Comparez en effet la nature brute à la nature cultivée[1] ; comparez les petites nations sauvages de l’Amérique avec nos grands peuples civilisés ; comparez même celles de l’Afrique, qui ne le sont qu’à demi ; voyez en même temps l’état des terres que ces nations habitent, vous jugerez aisément du peu de valeur de ces hommes par le peu d’impression que leurs mains ont faites sur leur sol : soit stupidité, soit paresse, ces hommes à demi brutes, ces nations non policées, grandes ou petites, ne font que peser sur le globe sans soulager la terre, l’affamer sans la féconder, détruire sans édifier, tout user sans rien renouveler. Néanmoins la condition la plus méprisable de l’espèce humaine n’est pas celle du sauvage, mais celle de ces nations au quart policées, qui de tout temps ont été les vrais fléaux de la nature humaine, et que les peuples civilisés ont encore peine à contenir aujourd’hui : ils ont, comme nous l’avons dit, ravagé la première terre heureuse, ils en ont arraché les germes du bonheur et détruit les fruits de la science. Et de combien d’autres invasions cette première irruption des barbares n’a-t-elle pas été suivie ! C’est de ces mêmes contrées du nord, où se trouvaient autrefois tous les biens de l’espèce humaine, qu’ensuite sont venus tous ses maux. Combien n’a-t-on pas vu de ces débordements d’animaux à face humaine, toujours venant du nord, ravager les terres du midi ? Jetez les yeux sur les annales de tous les peuples, vous y compterez vingt siècles de désolation pour quelques années de paix et de repos.

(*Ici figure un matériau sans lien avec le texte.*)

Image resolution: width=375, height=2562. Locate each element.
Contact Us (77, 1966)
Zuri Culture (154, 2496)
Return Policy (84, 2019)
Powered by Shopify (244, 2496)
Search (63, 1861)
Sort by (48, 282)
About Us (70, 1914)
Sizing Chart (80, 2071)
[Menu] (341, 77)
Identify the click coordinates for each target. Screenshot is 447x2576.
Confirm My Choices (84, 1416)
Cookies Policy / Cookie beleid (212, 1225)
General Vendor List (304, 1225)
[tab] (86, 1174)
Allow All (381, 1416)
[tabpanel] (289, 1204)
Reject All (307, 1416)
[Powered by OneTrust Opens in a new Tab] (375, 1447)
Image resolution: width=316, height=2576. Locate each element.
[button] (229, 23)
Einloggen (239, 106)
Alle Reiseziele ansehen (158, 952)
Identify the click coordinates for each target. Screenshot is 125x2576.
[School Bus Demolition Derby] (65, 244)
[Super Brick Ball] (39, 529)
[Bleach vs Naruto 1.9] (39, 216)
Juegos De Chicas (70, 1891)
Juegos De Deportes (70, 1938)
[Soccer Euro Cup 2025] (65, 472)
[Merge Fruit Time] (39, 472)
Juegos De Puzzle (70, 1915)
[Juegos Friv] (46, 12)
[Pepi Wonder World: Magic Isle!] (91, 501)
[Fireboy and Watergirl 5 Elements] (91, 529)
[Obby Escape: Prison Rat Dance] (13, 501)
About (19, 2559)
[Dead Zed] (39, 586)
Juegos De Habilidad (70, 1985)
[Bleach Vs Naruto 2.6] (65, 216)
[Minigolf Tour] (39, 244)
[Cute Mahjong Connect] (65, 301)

Il a fallu six cents siècles à la nature pour construire ses grands ouvrages, pour attiédir la terre, pour en façonner la surface et arriver à un état tranquille ; combien n’en faudra-t-il pas pour que les hommes arrivent au même point et cessent de s’inquiéter, de s’agiter et de s’entre-détruire ? Quand reconnaîtront-ils que la jouissance paisible des terres de leur patrie suffit à leur bonheur ? Quand seront-ils assez sages pour rabattre de leurs prétentions, pour renoncer à des dominations imaginaires, à des possessions éloignées, souvent ruineuses ou du moins plus à charge qu’utiles ? L’empire de l’Espagne, aussi étendu que celui de la France en Europe, et dix fois plus grand

  1. Voyez le Discours qui a pour titre : de la Nature, première vue.